I did go to a couple deep web sites, there are some that aren’t nefarious and just there because hey, why NOT have a deep web website? Two my friend sent me to was a perfectly innocent and normal My Little Pony deep web site, and an average anime web site. Truly the most important use of this technology is to hide your love for brightly colored ponies and cartoons from Japan.

Making a TOR hidden service site(with an .onion url) has two advantages.

1.No one can tell where the server is located

2.No one can prove you accessed the server

There are caveats to both of these, like if they find your computer and see the site on your screen, but they hold in general.

Actually one of the articles I read said that a lot of the TOR nodes are huge, thousands of dollars per month type servers and that there’s some speculation that they’re actually run by the NSA or other intelligence agencies. The rationale being the question of who’s going to spend that much money on an anonymous node?

That agrees with what I was saying in that he wasn’t able to tell where the data was coming from but since it wasn’t encrypted was able to read it. If anonymity was lost, it was because of details in the data itself, not a trace of the traffic. On the other hand, if you’re on Tor but the destination isn’t, the destination can be seen. In my previous post, I was assuming Tor-to-Tor traffic which is much more secure. Still, if the data itself is sensitive, use encryption. If you just want to anonymously browse the internet, Tor is fine.

What I meant when I said it was theoretically possible to figure out the source and destination for traffic on the Tor network is if the traffic is completely within one country and the government is running the majority of the nodes on the Tor network, they can analyze it to see that every time a Tor node sends or receives a packet, an actual IP address sends or receives a packet via the Tor protocol and link the two. As you can probably imagine, it would require huge resources and isn’t something the government is likely to do to catch people buying weed on the internet if they’re even capable of it, but it is theoretically possible.

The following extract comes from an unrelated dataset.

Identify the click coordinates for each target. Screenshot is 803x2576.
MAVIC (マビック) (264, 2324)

There is no doubt whatsoever that some of them are run by the NSA and various other groups. But the Tor network is designed to preserve anonymity even when nodes are compromised.

Here’s a detailed analysis. In short: the NSA has successfully used various methods for defeating Tor and tracking down specific users. But it’s difficult and expensive for them to do, and the sort of thing that can really only be deployed against specific targets - not wholesale monitoring of everything and everyone. This leaked document they say they can only de-anonymize a very small fraction of its users.

Oh, I meant to add: some Tor nodes are run by universities, ISPs, web hosts, and various pro-privacy groups with the means to maintain them.